Fahrradunfall ohne Helm – Mitschuld des Radlers?
Die Kollision einer Fahrradfahrerin mit einem Auto endete mit schweren Verletzungen der Radfahrerin. Der beklagte Autofahrer wollte rechts abbiegen, übersah dabei die Fahrradfahrerin und stieß mit ihr zusammen. Die 27-jährige Frau, die keinen Helm trug, stürzte zu Boden und verletzte sich schwer am Kopf. Sie musste eine Woche stationär ins Krankenhaus, verlor ihren Geruchssinn und war vier Wochen arbeitsunfähig.
In der gerichtlichen Auseinandersetzung ging es um die Höhe des Schmerzensgeldes und insbesondere um die Frage, ob auf Seiten der Radfahrerin ein Mitverschulden vorliegt, weil sie zum Zeitpunkt des Unfalls keinen Helm getragen hatte.
OLG sieht kein Mitverschulden der Radfahrerin
Das OLG Nürnberg war der Auffassung, dass nicht zulasten der Fahrradfahrerin im Sinne eines Mitverschuldens berücksichtigt werden kann, dass sie zum Zeitpunkt des Unfalls keinen Helm trug.
Der Bundesgerichtshof habe in seinem Urteil v. 17. Juni 2014 (VI ZR 281/13) zutreffend ausgesprochen, dass jedenfalls bis zum Jahr 2011 grundsätzlich kein Mitverschulden dadurch begründet wurde, dass ein Radfahrer bei einem Unfall keinen Helm getragen hat.
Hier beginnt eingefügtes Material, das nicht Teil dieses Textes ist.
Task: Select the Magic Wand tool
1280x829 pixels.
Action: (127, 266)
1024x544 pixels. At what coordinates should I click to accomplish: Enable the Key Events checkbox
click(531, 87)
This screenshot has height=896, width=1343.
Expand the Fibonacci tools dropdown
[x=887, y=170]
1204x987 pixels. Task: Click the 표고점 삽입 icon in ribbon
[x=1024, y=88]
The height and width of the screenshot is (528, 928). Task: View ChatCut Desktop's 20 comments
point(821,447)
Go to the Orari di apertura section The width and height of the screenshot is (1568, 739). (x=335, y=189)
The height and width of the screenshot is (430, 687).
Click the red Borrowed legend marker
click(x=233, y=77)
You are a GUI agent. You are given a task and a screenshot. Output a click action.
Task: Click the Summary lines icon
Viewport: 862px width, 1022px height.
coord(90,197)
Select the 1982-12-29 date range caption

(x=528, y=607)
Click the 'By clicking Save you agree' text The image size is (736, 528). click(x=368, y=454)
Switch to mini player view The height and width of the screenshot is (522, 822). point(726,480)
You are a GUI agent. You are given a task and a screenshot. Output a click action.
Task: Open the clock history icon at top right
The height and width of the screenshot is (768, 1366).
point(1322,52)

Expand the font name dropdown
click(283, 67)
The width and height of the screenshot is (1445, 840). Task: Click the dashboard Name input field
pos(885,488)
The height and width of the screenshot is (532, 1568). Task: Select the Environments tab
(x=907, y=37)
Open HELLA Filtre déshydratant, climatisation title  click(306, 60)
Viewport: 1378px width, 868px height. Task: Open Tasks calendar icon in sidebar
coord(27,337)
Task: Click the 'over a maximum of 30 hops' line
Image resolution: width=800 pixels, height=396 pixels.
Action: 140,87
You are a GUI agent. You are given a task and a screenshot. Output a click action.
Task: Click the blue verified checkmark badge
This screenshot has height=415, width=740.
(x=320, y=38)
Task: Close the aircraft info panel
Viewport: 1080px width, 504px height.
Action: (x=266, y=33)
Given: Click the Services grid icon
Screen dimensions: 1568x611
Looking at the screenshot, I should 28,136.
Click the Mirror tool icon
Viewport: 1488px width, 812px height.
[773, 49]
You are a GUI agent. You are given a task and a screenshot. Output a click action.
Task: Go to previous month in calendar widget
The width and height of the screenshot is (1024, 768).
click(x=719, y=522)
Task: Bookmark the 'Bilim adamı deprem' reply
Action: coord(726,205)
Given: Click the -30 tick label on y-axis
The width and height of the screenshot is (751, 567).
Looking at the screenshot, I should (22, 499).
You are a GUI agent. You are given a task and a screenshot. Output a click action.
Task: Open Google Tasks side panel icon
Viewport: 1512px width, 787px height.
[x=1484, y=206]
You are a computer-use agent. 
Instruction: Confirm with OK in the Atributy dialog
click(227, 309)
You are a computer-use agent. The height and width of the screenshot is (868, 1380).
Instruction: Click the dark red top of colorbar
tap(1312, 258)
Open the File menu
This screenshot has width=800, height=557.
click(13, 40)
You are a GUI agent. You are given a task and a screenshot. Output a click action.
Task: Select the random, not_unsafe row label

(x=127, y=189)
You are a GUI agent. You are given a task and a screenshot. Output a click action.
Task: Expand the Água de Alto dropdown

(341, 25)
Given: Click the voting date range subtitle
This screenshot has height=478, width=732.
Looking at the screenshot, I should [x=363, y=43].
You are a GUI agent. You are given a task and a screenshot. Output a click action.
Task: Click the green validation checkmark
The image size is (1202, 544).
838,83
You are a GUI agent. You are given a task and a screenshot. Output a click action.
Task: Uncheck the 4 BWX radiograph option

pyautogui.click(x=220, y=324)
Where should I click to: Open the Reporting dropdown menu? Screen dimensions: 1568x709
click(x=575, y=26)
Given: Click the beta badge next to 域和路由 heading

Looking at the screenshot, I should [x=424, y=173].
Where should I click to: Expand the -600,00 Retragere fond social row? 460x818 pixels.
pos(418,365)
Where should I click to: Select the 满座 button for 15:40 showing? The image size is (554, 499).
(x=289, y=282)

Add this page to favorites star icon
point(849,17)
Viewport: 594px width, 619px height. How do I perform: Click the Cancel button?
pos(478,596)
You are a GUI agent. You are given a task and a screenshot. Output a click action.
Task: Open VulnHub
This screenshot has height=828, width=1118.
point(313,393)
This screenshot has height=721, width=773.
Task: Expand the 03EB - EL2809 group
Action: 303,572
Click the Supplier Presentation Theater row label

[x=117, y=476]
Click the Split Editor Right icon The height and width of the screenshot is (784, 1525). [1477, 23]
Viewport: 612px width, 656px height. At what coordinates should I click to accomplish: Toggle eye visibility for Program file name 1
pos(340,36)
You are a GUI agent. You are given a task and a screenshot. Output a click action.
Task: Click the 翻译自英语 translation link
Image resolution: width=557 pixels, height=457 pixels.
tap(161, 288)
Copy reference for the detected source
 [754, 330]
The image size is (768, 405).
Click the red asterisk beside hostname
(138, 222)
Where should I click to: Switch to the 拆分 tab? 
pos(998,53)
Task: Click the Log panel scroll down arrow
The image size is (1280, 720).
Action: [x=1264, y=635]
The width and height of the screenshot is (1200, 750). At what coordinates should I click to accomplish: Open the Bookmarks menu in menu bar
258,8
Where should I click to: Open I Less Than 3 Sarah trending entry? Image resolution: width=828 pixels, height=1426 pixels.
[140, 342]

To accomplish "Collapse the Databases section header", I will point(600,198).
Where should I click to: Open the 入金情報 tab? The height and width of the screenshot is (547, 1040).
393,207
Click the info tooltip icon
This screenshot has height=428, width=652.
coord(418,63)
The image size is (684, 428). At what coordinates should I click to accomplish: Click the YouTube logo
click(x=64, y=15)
Verkehrsgerechtes Verhalten hängt nicht vom Tragen eines Fahrradhelms ab
Allein mit einem Verletzungsrisiko und der Kenntnis davon sei ein verkehrswidriges Verhalten nicht zu begründen. Andernfalls müsste bei jeder Tätigkeit mit ähnlichem oder höherem Kopfverletzungsrisiko ein Mitverschulden bejaht werden, wenn der durch den Sturz Geschädigte keinen Helm getragen hatte. Dies würde dann beispielsweise auch für das Besteigen von Haushaltsleitern gelten.
Auch der heutige Erkenntnisstand hinsichtlich der Möglichkeiten, dem Verletzungsrisiko durch Schutzmaßnahmen zu begegnen, rechtfertige noch nicht den Schluss, dass ein Radfahrer sich nur dann verkehrsgerecht verhalte, wenn er einen Helm trägt.
Tragen eines Helms entspricht nicht dem allgemeinen Verkehrsbewusstsein
Anlass für die Annahme eines Mitverschuldens durch das Nichttragen eines Schutzhelms könnte nach Auffassung des BGH dann vorliegen, wenn im Unfallzeitpunkt nach allgemeinem Verkehrsbewusstsein das Tragen eines Helms beim Fahrradfahren zum eigenen Schutz erforderlich ist. Zu einem solchen Verkehrsbewusstsein hätten die Beklagten jedoch nichts Substanzielles vorgetragen.
Das Gericht wies darauf hin, dass regelmäßige Verkehrszählungen im Nürnberger Stadtgebiet die Annahme bestätigten, dass es kein allgemeines Verkehrsbewusstsein zum Tragen eines Helms bei Fahrradfahrern gebe. So hätten Zählungen im Jahr 2020 ergeben, dass nur gut 21 Prozent der Fahrradfahrer einen Helm getragen hätten. Die Quote sei in den letzten Jahren damit zwar leicht gestiegen. Dennoch nutzte die überwiegende Mehrheit der erwachsenen Radfahrer – fast 80 Prozent – keinen Helm beim Fahrradfahren, insbesondere nicht innerorts.
Eventuell höhere Anforderungen für Rennradfahrer und Mountainbiker
Das Gericht wies darauf hin, dass für spezielle Formen des Radfahrens die Beurteilung anders ausfallen könne. Konkret verwies das Gericht auf Formen sogenannten sportlichen Radfahrens, die mit einem erheblich gesteigerten Verletzungsrisiko des Kopfes verbunden seien. Beispielhaft dafür nannte das Gericht Rennradfahren mit tiefer Kopfhaltung und Fixierung der Schuhe an den Pedalen oder Mountainbike-Fahren im freien Gelände.
Im Ergebnis kam das Gericht zu der Auffassung, dass der klagenden Radfahrerin ein Gesamtschmerzensgeld in Höhe von 20.000 Euro zusteht.